**Petit exercice**
Extrayez des lignes ci-dessous toutes celles qui contiennent le mot « should », et recopiez-les sans rien y changer.

(Entrées de données extraites)
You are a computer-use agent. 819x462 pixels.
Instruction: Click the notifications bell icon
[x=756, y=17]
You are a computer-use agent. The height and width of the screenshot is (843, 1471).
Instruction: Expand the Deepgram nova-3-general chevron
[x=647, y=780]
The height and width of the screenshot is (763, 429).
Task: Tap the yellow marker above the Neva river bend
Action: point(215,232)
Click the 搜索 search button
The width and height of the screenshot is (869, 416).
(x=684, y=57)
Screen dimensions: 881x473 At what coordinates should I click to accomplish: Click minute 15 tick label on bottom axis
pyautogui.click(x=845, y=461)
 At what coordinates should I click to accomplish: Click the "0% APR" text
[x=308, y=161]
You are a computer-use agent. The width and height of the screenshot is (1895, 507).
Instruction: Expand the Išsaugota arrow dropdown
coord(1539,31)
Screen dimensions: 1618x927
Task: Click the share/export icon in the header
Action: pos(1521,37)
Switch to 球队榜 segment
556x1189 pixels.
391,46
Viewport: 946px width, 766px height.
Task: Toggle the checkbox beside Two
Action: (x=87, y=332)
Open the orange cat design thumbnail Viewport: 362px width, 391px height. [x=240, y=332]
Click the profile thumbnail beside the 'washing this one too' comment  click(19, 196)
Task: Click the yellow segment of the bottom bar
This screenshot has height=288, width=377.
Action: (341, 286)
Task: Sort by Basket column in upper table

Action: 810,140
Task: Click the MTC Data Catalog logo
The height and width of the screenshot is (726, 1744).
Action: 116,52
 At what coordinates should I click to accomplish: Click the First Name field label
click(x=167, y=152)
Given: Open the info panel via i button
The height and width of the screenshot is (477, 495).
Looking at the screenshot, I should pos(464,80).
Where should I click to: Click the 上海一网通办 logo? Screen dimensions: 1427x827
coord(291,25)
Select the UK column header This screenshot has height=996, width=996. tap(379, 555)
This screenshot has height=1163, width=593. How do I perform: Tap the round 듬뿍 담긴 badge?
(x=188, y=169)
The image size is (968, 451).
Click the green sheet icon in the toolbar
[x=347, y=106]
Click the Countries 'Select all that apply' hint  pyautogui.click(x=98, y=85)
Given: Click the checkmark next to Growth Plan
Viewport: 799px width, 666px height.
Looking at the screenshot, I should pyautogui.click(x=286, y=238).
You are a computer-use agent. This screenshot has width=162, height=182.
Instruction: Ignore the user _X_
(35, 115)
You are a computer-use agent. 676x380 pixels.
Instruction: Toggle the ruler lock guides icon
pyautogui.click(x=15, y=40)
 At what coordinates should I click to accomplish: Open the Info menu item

**Réponse écrite**
Screen dimensions: 881x473 At what coordinates should I click to accomplish: Click minute 15 tick label on bottom axis
 At what coordinates should I click to accomplish: Click the "0% APR" text
 At what coordinates should I click to accomplish: Click the First Name field label
Looking at the screenshot, I should pos(464,80).
Where should I click to: Click the 上海一网通办 logo? Screen dimensions: 1427x827
Looking at the screenshot, I should pyautogui.click(x=286, y=238).
 At what coordinates should I click to accomplish: Open the Info menu item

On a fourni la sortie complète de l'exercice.